Eppure secondo una ricerca IPSOS il 68% degli italiani riconosce l’importanza del networking on line. Secondo la tua esperienza è davvero questa la fotografia del nostro paese?
Non credo proprio. Io ogni anno, con il mio corso universitario dedicato proprio ai social, mi relaziono con centinaia di ragazzi e tocco con mano qual è la loro idea e, a oggi, il nostro Paese considera ancora i social network come strumenti di entertainment puro. Ma se andiamo a vedere, sotto c’è tutta un’infrastruttura che permette di fare applicazioni, single sign on e tutta una serie di attività diverse, ma chi ha questa consapevolezza? Sono pochissimi. Lo stesso vale per Twitter, quanti lo usano professionalmente? Qualche redazione giornalistica o qualche azienda che ha un social media team e lo usano per fare customers care, ma sono una percentuale piccolissima.
Parliamo un po’ di reputazione sul web. Quanto conta e come si costruisce. Ci sono dei trucchi o al tempo non c’è rimedio?
L’unico trucco è l’etica, punto. Ci sono degli strumenti per monitorare la propria web reputation, ma sono l’etica e la coerenza che fanno una reputazione sul web. Dimentichiamo che la rete ha una memoria formidabile e spesso per fretta tralasciamo tutte quelle azioni che sono di semplice buon senso, ma che fanno la nostra reputazione e finiamo per pagarne le conseguenze. Discorso che vale per le aziende, ma anche per le persone
Tutto ciò è riferibile anche alla PA?
Io dico sempre che per capire come mai le PA non riescono ad essere persuasive o attraenti sul web, basta guardare le loro reti intranet. Se ci sono delle difficoltà a relazionarsi all’interno, difficilmente ci riuscirà all’esterno. Come dicevo le barriere sono cadute, ormai casa e lavoro sono la stessa cosa. Gli strumenti che utilizzi nel privato, sono gli stessi che utilizzerai a lavoro. E’ quel fenomeno che viene definito consumerization. La Pa non si scrollerà mai di dosso la muffa, quel modo di essere vista come appesantita dalla burocrazia se non aderisce a tutte quelle dinamiche che avvengono nel privato in materia di customers care. Perché quando parliamo di social la PA ha sempre una policy che fissa gli orari del servizio?
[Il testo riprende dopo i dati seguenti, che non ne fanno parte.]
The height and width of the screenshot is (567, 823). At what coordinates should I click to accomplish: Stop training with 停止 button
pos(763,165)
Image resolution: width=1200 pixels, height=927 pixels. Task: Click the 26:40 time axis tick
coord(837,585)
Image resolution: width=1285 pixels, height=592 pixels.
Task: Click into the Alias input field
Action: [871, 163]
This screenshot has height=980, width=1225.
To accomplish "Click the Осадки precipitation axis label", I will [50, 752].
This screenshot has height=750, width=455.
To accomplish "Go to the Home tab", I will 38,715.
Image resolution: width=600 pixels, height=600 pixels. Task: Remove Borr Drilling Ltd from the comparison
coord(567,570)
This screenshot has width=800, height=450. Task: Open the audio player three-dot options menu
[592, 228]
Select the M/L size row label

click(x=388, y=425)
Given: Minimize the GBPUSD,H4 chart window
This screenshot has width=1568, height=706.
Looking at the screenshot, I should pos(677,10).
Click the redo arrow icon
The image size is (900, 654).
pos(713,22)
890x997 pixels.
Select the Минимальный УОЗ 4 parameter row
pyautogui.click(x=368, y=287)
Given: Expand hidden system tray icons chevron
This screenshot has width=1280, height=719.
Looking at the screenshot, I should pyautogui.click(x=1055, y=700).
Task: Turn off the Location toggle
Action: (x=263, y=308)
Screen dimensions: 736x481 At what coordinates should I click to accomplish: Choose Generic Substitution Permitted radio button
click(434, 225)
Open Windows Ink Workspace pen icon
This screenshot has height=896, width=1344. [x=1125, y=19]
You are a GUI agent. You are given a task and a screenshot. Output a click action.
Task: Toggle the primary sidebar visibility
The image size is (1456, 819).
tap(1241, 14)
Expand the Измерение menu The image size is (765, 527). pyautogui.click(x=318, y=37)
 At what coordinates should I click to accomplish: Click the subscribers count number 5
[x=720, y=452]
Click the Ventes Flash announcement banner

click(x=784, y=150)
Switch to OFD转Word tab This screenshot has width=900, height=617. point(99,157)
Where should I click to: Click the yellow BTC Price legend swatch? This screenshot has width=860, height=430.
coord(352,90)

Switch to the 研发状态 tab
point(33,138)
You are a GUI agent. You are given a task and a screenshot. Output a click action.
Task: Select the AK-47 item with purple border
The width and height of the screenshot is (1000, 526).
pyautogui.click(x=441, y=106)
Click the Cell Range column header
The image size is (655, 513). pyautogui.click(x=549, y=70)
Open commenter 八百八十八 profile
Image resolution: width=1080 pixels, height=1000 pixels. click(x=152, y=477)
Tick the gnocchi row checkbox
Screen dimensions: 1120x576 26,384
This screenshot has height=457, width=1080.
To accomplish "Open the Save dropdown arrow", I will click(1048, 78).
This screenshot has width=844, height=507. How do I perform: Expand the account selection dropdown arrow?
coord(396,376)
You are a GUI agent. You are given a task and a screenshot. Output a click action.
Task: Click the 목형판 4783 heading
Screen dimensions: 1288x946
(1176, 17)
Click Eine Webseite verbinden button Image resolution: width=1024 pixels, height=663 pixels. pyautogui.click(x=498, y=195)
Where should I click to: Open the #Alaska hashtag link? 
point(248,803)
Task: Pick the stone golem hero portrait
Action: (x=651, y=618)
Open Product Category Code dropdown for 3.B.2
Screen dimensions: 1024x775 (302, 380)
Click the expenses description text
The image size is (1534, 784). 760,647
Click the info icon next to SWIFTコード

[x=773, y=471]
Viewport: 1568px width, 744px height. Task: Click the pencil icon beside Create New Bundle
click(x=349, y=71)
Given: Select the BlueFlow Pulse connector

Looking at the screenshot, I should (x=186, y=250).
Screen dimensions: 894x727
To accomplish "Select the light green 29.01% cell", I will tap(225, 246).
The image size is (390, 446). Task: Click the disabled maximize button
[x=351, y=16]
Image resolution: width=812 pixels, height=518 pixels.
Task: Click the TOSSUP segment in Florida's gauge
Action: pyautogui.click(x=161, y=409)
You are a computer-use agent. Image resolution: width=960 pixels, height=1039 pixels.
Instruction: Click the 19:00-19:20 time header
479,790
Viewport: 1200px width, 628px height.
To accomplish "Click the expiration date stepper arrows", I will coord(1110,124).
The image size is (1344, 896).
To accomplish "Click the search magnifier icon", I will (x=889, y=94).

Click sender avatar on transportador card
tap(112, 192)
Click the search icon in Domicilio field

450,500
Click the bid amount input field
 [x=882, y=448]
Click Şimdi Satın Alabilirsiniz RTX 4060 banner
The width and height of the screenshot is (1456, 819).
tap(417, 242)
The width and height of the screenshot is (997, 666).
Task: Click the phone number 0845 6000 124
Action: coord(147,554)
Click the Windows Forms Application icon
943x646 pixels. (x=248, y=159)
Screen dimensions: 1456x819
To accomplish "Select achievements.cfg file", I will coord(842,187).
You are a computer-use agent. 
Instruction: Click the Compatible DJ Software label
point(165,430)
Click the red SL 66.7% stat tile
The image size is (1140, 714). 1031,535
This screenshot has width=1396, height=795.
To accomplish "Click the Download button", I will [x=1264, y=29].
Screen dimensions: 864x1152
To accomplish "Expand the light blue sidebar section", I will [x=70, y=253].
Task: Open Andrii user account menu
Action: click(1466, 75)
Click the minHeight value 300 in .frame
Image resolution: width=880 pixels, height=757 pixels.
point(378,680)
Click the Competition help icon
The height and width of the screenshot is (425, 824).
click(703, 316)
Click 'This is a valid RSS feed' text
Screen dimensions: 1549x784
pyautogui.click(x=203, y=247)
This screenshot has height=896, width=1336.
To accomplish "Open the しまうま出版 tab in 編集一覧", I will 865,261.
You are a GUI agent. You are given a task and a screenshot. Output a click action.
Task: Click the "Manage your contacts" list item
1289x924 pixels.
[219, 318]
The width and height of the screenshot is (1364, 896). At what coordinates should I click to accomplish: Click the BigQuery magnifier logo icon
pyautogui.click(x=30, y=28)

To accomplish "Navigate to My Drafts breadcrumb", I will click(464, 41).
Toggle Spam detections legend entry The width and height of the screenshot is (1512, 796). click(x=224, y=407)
Io credo che la PA si debba avvicinare al modello d’impresa, superare la dimensione temporale, e non pensare a come regolamentare la rete.
In merito alle persone che fanno l’azienda, mi sembra che oggi la linea che separa la gestione delle relazioni interne ad una azienda e la gestione di quelle esterne sia venuta meno. Che ne pensi?
Ormai questo confine non esiste più. Io vado un po’ controtendenza rispetto a quelli che dicono che bisogna avere un profilo personale e uno aziendale/istituzionale sui social. Sono contrario. Tu fai parte dell’azienda o dell’Istituzione, perché il discorso è lo stesso per la PA, 24 su 24. Quella è la tua immagine e la tua reputazione, non è che la puoi distinguere o separare a seconda del profilo. L’azienda e la PA parlano attraverso i propri dipendenti. Ormai le barriere sono cadute, parliamo di flussi di comunicazioni, di reti, non parliamo più di mercati quando pensiamo ad un’azienda o ad un’istituzione.
Un esempio di un business networking ben riuscito.
Pensiamo a FIAT Brazil che, sfruttando il proprio networking di 29.000 contatti, lanciò il primo esperimento di progettazione di un’automobile in modalità ”crowdsourced”, la FIAT Mio. Furono raccolte 22.000 proposte e il progetto è stato poi rilasciato in licenza Creative Commons, così da poter essere riutilizzato e sviluppato anche da comunità esterne a FIAT. Quindi non brevetta il progetto, ma essendo FIAT partecipe al processo ha un vantaggio sui competitor e, avendo esternalizzato la fase di ricerca e sviluppo, ha ottenuto un grande risparmio che può essere investito nella produzione.